Box-and-whisker plots of additive effects of QTLs derived from different parental inbred lines

We also attempted to conduct QTL mapping to GER resistance using a consensus linkage map based on the F2-C, F2-D, and F2-J mapping populations, but unfortunately, this proved to be ineffective. In this study, QTL mapping based on the consensus linkage map tended to produce very high LOD thresholds and fewer QTLs could be detected (Figs. S4, S5, S6). QTLs qRger10.1, qRger2.1, qRger4.1, qRger6.2, qRger7.2, qRger1.1, and qRger4.2 could be detected in QTL mapping based on the consensus linkage map at consistent physical intervals. The QTL qRger7.1, which explained 20.16–41.84% of the phenotypic variation, and could be detected in different replications, was not identified using the mapping based on the consensus linkage map. However, there was an obvious peak LOD value in the target support interval, which implied the possibility that QTL-qRger7.1 was authentic. In the process of constructing the consensus linkage map, there were not enough common markers and data among three populations to combine groups for map integration of partial numbers of chromosomes. This problem may be due to the relatively large genetic differences among the three resistant parents. We therefore chose to combine the three individual maps to produce a consensus linkage map for QTL mapping. In any of the three populations there may be some cases in which genotypes at some markers were absent, so the threshold of the LOD value was high, and the effectiveness of mapping was reduced.

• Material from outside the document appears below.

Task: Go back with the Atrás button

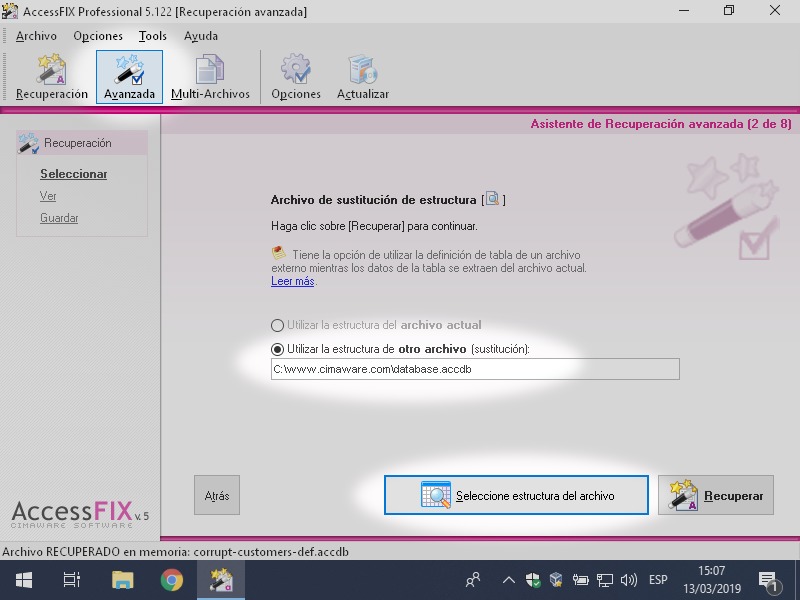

One of the most valuable results of this study was the identification of the QTL qRger7.1, which explained 20.16–41.84% of the phenotypic variation. The QTL qRger7.1, derived from the resistant parent Cheng351, mapped to bin 7.02, and had about 2 Mb overlap with qRger7.2, derived from the resistant parent Dan598. The QTL qRger7.2 was located in bins 7.01–7.02, and explained 14.09–15.70% of the phenotypic variation. The QTL qRger2.3, derived from the resistant parent JiV203, was identified in bins 2.04–2.07, and accounted for 9.97–10.39% of the phenotypic variation, and QTLs colocalization in bin 2.04 has previously been reported (Martin et al. 2011). The overlaps of the QTLs mentioned above provide some support for their authenticity.

In the past, Fusarium verticilloides has been the major pathogen that causes Fusarium ear rot. Breeders have paid the most attention to breeding for resistance to FER. For Fusarium graminearum, germplasm resources in maize with GER resistance are lacking due to limited research, a situation that has led to the widespread occurrence of GER in recent years. In order to identify more GER resistance QTLs and resistance genes, alternative approaches such as genome wide association studies, transcriptome sequencing, proteome sequencing, and metabolome sequencing could be adopted. The results of this study provide a basis for future research on the genetic improvement of resistance to GER in maize.